1. At each meal, choose a protein source (meat, fish, poultry, eggs, tofu, cottage cheese, natural peanut butter, protein powder); generally the size of the palm of the hand and the same thickness. For breakfast, half a palm should suffice.

2. At each meal, eat a starch (bread, cereal, pita, cooked pasta or rice, potato, corn, dried beans); about the size of a clenched fist.

3. The third component of your meal should be a fruit and/or vegetable choice; I would encourage unlimited quantities of these.

4. The best beverage to accompany a meal is water; limit juice (unsweetened) to one cup daily. You could have milk or unsweetened soy beverage at meals but I prefer to incorporate these at snack time.

5. Meal timing. We should eat within 1 hour of waking and from that starting time try to eat every 3 hours; with preferably nothing after the evening meal. Try to allow three to four hours of no eating before getting to sleep.
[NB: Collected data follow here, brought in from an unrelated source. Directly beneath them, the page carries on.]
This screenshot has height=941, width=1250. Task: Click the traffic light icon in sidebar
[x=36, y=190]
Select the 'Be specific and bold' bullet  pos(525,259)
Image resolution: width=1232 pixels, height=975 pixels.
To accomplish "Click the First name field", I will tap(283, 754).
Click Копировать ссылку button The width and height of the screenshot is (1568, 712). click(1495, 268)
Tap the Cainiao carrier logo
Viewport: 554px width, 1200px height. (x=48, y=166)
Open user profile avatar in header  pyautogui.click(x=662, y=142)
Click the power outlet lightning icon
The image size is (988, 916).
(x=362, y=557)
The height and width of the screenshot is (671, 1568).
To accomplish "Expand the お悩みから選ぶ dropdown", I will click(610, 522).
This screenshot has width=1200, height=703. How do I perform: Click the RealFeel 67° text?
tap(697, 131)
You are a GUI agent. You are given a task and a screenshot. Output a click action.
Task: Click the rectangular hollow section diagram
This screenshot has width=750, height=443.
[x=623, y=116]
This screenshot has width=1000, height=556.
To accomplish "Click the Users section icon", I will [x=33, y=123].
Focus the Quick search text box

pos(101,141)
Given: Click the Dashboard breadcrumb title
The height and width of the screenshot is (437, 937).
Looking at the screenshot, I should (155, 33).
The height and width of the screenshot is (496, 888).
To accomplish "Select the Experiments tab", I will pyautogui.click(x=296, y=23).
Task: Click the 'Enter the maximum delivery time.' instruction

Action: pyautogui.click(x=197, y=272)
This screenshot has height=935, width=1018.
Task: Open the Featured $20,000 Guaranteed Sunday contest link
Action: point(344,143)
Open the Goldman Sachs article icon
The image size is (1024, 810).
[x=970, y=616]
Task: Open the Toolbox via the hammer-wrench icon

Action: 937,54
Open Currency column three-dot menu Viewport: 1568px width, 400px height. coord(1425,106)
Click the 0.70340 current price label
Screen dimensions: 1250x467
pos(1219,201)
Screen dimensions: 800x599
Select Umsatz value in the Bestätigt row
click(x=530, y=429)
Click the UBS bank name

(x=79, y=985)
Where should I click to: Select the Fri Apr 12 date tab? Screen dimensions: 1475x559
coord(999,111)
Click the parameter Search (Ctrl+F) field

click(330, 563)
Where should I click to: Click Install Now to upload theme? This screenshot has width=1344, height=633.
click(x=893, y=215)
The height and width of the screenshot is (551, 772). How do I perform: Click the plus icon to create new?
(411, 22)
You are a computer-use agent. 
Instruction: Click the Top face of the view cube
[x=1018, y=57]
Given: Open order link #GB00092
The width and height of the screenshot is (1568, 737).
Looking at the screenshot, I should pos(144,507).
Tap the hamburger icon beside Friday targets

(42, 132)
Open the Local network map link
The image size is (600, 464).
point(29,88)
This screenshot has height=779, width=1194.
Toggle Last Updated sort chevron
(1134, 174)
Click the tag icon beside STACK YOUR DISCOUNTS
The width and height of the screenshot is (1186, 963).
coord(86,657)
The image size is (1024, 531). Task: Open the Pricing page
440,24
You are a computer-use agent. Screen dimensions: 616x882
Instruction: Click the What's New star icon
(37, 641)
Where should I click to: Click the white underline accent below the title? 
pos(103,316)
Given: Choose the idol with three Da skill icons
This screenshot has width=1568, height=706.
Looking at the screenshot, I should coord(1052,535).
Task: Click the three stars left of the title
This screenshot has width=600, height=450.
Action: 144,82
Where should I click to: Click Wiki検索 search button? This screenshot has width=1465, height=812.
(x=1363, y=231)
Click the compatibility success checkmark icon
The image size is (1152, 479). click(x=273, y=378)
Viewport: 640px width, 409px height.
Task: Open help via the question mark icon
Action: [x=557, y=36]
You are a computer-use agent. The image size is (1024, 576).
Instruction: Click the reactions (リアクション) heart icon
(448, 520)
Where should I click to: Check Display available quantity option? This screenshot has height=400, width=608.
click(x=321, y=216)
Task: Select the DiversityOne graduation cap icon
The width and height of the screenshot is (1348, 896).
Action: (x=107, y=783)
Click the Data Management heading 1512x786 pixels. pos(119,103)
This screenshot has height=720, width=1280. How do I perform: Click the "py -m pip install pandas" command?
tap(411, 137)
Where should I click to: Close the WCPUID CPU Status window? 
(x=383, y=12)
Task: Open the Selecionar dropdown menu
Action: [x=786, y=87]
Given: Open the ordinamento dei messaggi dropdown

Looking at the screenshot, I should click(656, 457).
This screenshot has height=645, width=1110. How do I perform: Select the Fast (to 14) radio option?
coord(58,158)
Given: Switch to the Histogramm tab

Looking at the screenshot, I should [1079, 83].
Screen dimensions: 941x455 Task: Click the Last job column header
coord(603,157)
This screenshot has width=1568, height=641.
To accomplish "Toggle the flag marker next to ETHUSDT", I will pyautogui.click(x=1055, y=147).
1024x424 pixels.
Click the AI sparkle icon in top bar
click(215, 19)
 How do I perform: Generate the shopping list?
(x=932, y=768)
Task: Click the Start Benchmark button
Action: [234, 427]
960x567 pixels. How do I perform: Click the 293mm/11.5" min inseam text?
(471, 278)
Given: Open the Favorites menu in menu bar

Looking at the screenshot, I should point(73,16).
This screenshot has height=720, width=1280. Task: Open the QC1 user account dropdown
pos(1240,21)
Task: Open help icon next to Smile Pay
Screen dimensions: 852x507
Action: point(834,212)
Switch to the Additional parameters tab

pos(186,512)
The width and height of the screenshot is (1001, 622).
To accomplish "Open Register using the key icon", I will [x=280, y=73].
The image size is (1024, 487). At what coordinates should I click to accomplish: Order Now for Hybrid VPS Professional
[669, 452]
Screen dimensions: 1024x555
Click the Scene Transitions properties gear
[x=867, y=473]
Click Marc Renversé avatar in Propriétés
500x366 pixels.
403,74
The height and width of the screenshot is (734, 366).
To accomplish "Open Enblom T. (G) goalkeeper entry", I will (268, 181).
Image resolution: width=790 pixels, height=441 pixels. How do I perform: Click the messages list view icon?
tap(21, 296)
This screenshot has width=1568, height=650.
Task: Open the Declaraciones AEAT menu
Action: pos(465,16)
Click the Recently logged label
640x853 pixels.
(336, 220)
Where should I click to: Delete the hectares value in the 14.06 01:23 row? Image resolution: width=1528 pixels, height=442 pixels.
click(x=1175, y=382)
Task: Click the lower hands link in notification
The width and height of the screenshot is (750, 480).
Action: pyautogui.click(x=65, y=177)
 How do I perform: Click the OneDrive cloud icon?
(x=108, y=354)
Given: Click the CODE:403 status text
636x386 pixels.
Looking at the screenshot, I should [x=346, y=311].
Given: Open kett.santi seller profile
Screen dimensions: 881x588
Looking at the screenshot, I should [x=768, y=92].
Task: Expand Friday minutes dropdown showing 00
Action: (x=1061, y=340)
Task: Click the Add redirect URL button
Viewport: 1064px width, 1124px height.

6. Snacks. I suggest low glycemic snacks such as: fruit, fruit salad, unsweetened applesauce, dried fruit, raw vegetables, brothy soup with vegetables (no starch), yogurt, smoothies (milk, yogurt, fruit), decaf latte, milk (or chocolate 1% milk for chocolate lovers), milk puddings, V8 vegetable juice (one cup). You could substitute unsweetened soy beverages or rice beverages for the milk.